From time to time, I would be made aware of how love and war each elicited our most intense passions and fears. They both possess the power to tap into our deepest fears and our highest hopes. Fear is the basis for war. Hope is the basis for love. Both states place our very souls on trial. One could destroy us and the other could save us. For most of my life, I've focused mainly on the love threads in my mental tapestry. My first two published books explore why and whom we love and how to resolve relationship problems. However, during this past decade, I have become critically and painfully aware that the threads of fear, greed and control have the power to destroy love, our planet--and therefore, ourselves. When we deny them within our psyches, they grow, like mushrooms in the dark, and can dominate our thoughts and behaviors. It then becomes easier for us to follow leaders, who are ruled by these darker aspects of human nature, into unjust wars.

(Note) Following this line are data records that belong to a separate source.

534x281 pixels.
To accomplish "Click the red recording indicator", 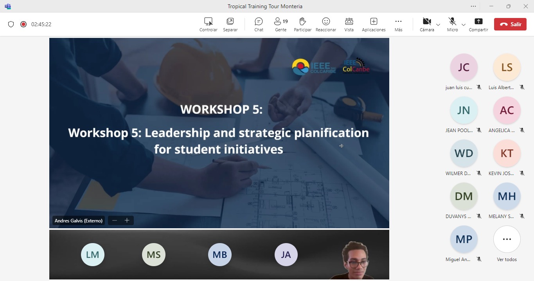I will 23,24.
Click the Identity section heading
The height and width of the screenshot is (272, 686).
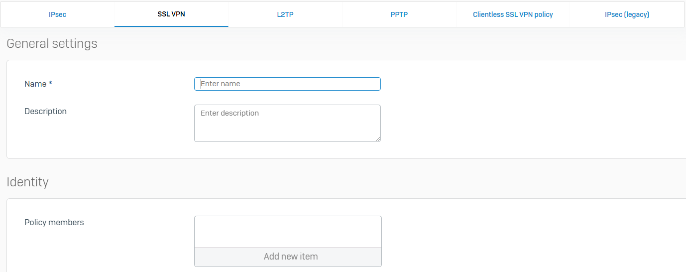(27, 182)
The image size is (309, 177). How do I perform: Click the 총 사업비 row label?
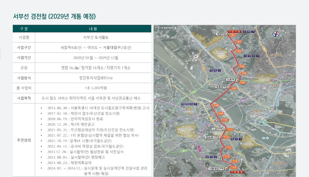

I began to realize that to fully understand human nature I must expand my psychological perspective to include our evolutionary biological history. If I were going to make a serious effort to control my own "demons'--always lurking in the shadows of my mind, ready to sabatoge me and my relationships, I needed to get help. I guess when the author is ready to stretch, a co-author apprears. In this case, it was Rudolf Harmsen, a biologist, retired from Queens University (Kingston, Canada) who shared my interest, my curiosity and my love for writing. We formed a team over five years ago to unravel the mysteries of the human tapestry and from those threads produce a book that could help us understand why we have turned so easily to destructive wars to resolve conflicts and why we must be willing to make alternative choices and some sacrifices. Our choices must be based on cooperation and compassion rather than deadly competitions, involving weapons of mass destruction, if we are to survive as a species beyond this century. We have recently completed the first draft of our book, Love and War: the Dueling Shadows of Our Minds. It has been written as a prescription to educate our minds and hearts as to how we could end war and create more enduring love. The purpose of my blog is to interest you in joining us so that we can live more peacefully while sharing our planetary home.